Speaker
Description
Spectral clustering is a graph-based method for data partitioning, which relates a relaxed graph partitioning problem to the eigenvectors of the associated graph Laplacian; see, e.g., [Peng et al., SIAM J. Comput. 46(2):710–743, 2017]. Following the computation of these eigenvectors, a post-processing step is used to determine the final clustering. Typically, k-means is the standard choice of post-processing algorithm. Recently [Eldén, SIAM J. Matrix Anal. Appl. 45(1):112–133, 2024], an algorithm called Semi-sparse Orthogonal (SSO) Approximation, has been proposed as an alternative that improves on both clustering accuracy and stability. Given the eigenvector matrix $X \in R^{n\times p}$, SSO seeks $\min_{Q,\Psi}\ \|XQ-\Psi\|_F,$ where $Q\in R^{p\times p}$ is orthogonal and $\Psi\in R^{n\times p}$ is an indicator matrix with one nonzero per row. The method alternates between updating $\Psi$ by assigning each row to the entry of the largest magnitude of $XQ$, and updating $Q$ by the polar factor of $\Psi^T X$.

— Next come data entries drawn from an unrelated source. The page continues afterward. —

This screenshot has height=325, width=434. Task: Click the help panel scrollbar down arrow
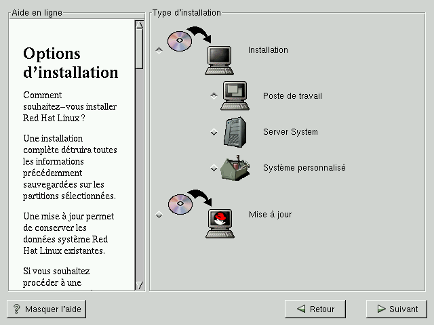tap(139, 285)
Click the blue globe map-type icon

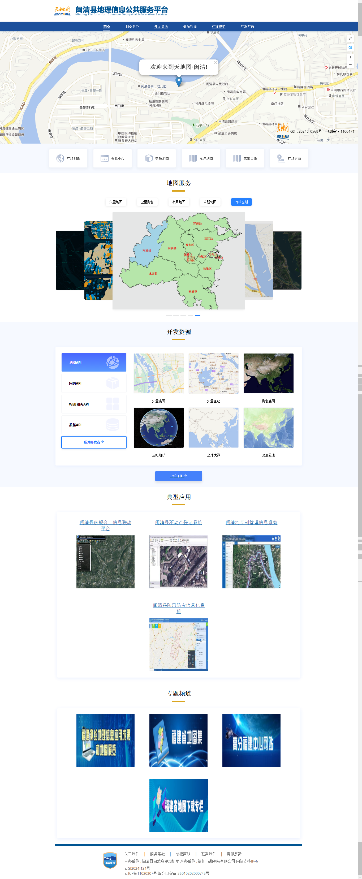click(x=350, y=48)
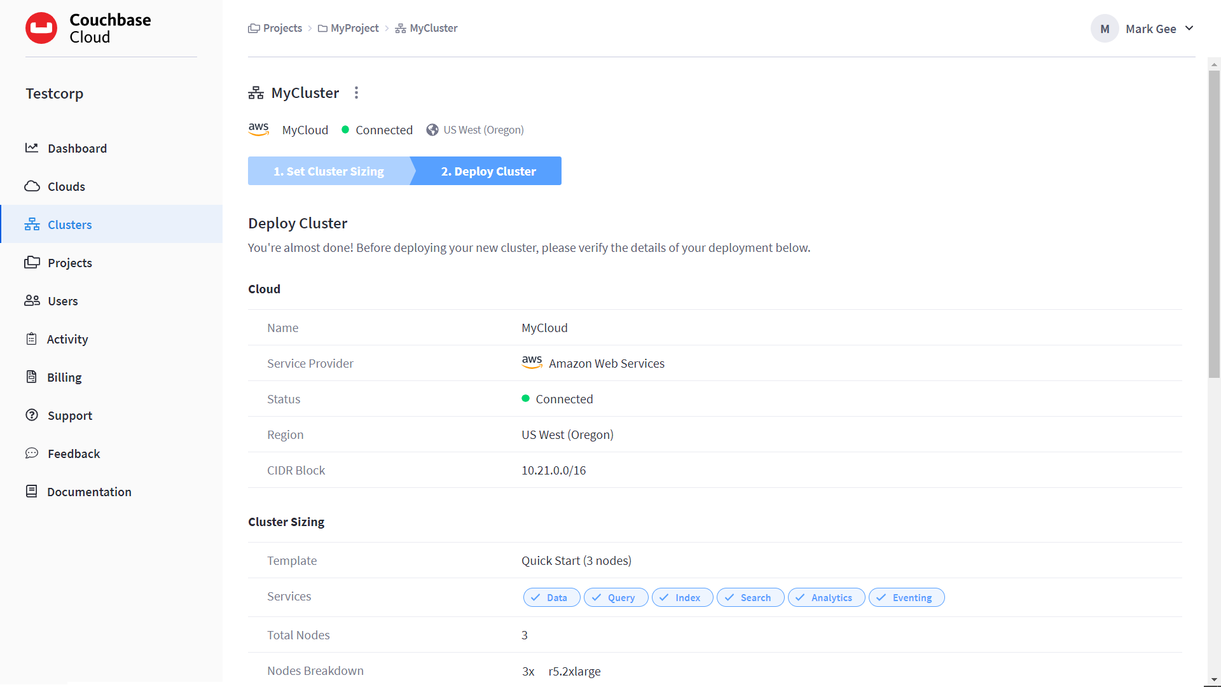
Task: Toggle the Data service pill
Action: point(551,597)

In this work, we consider clustering problems on large and dense graphs, with a large number of clusters. In such settings, standard Arnoldi type solvers become computationally unattractive. Furthermore, computing the polar factor based on singular value decomposition becomes infeasible at these scales. We present an ongoing investigation that circumvents these difficulties by replacing explicit eigenvector computations with the spectral projector of the graph Laplacian, and by performing post-processing via a large-scale variant of SSO. Our approach exploits methods from matrix functions to compute the spectral projectors and the polar factors using polynomial approximations. This avoids the explicit computation of individual eigenvectors and is well suited for large-scale, dense problems.